» **PROBLEM DESCRIPTION**: Filter the data below, keeping only lines that contain "agent".
┌─ DATA FOR THIS EXERCISE
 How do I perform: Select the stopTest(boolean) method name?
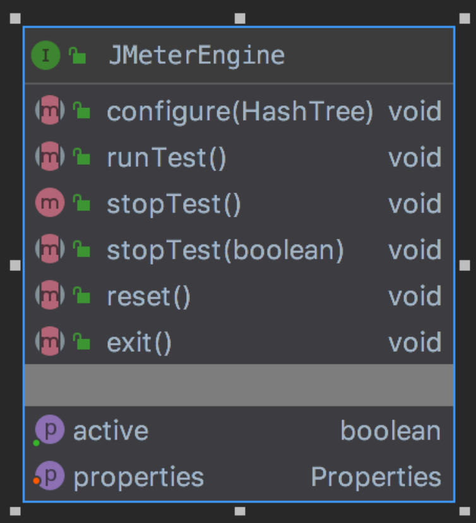click(225, 250)
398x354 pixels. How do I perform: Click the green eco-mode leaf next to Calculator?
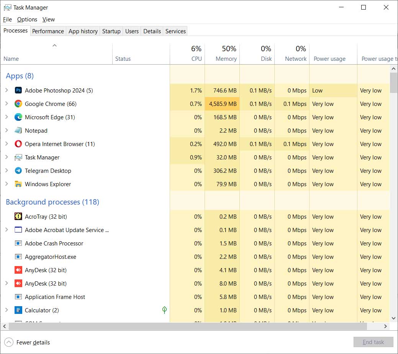(164, 310)
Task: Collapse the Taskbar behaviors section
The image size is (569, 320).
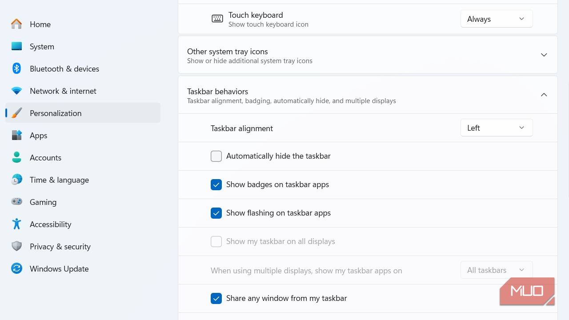Action: pyautogui.click(x=544, y=95)
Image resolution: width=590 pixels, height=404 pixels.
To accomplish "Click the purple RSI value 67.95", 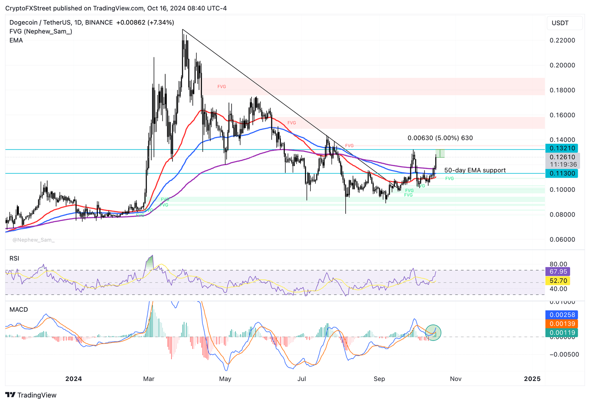I will pos(558,272).
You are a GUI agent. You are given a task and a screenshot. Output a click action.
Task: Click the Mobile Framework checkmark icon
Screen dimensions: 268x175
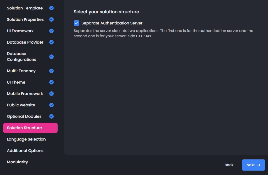tap(51, 94)
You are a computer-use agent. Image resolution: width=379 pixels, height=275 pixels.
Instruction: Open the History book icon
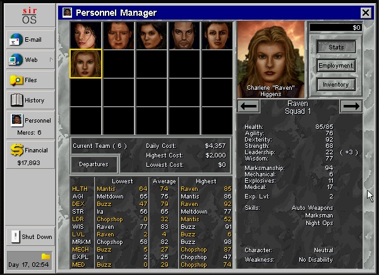[16, 101]
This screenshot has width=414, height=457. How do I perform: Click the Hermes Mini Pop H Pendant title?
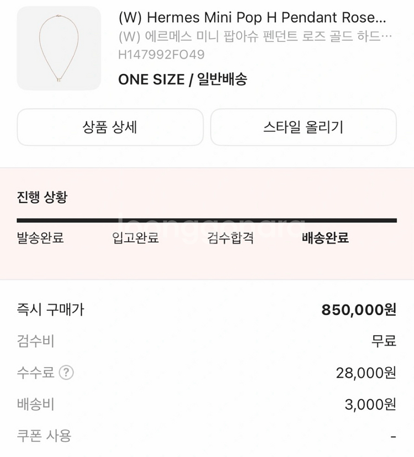coord(252,18)
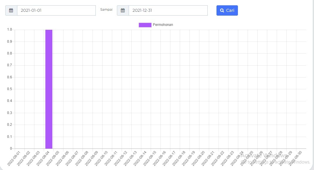Click the 2022-08-04 x-axis date label
Viewport: 314px width, 170px height.
pyautogui.click(x=44, y=158)
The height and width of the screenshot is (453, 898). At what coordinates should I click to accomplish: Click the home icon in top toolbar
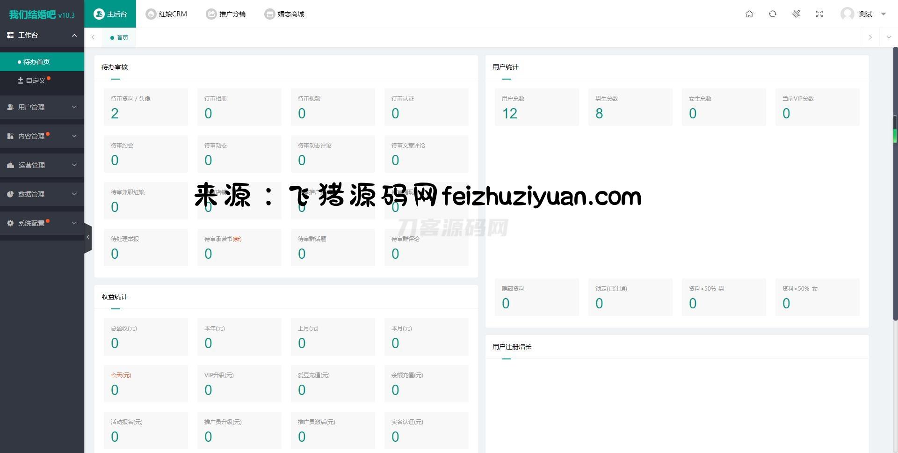coord(749,14)
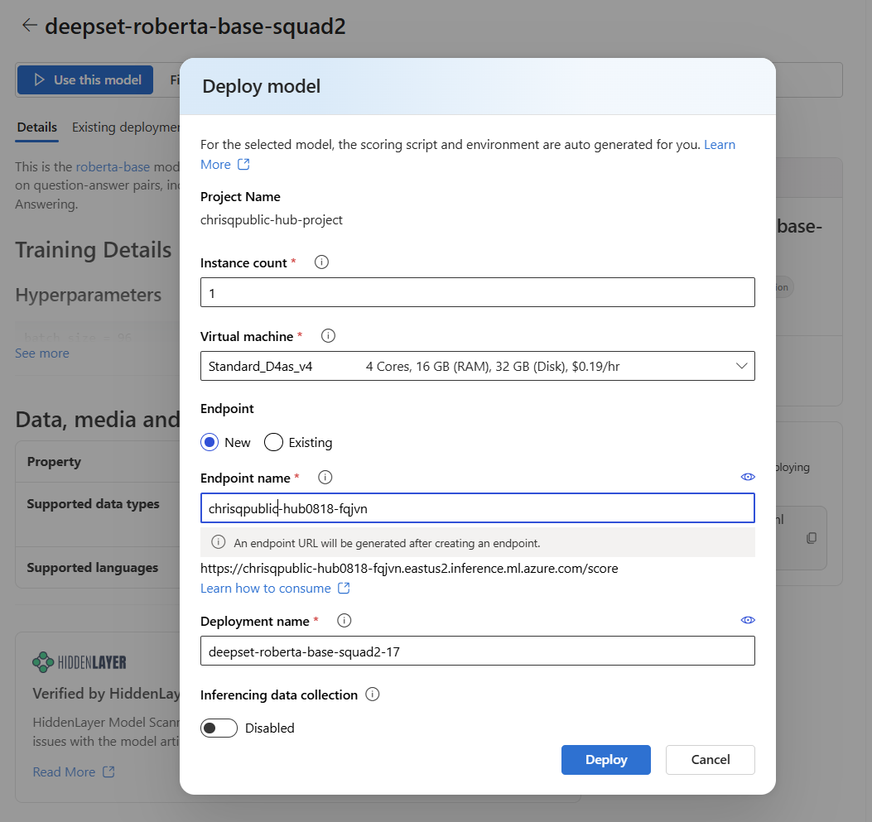Click Inferencing data collection info icon

tap(373, 695)

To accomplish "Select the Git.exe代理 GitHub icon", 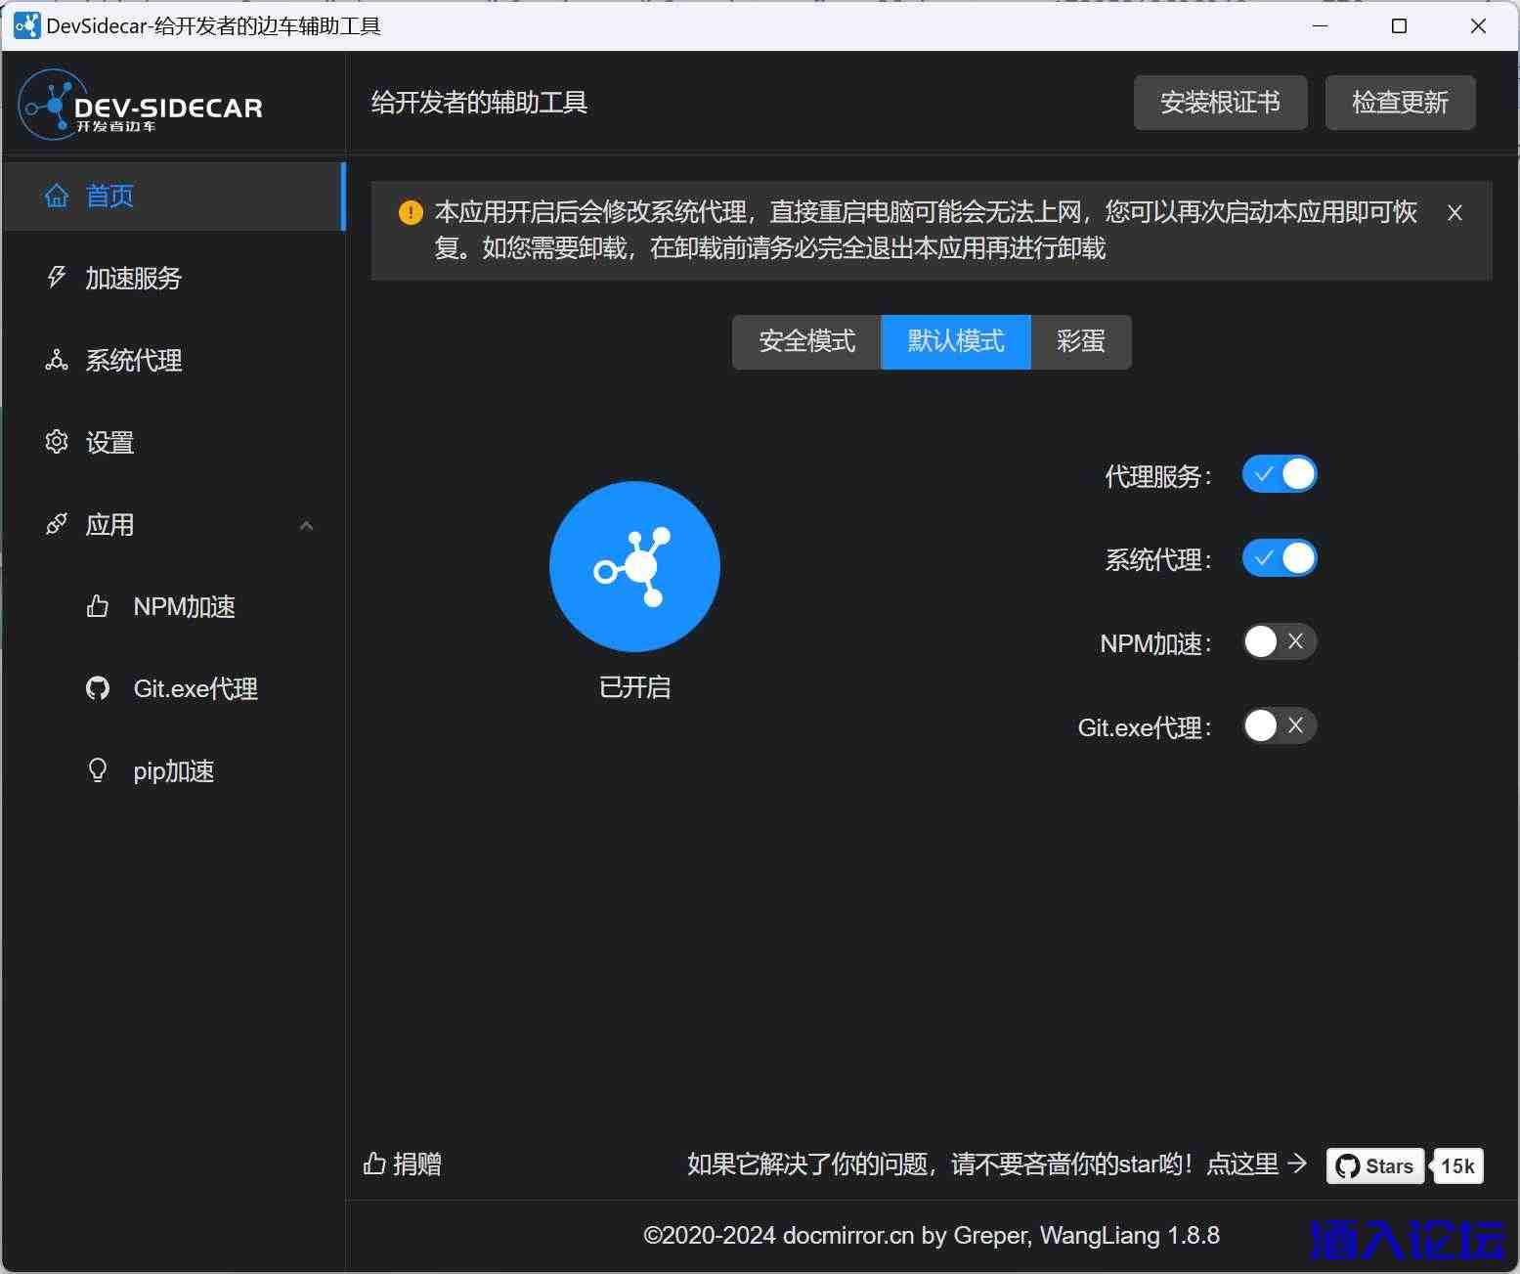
└─
» **THE ANSWER**:
You are a GUI agent. You are given a task and a screenshot. Output a click action.
You are a computer-use agent. Image resolution: width=379 pixels, height=275 pixels.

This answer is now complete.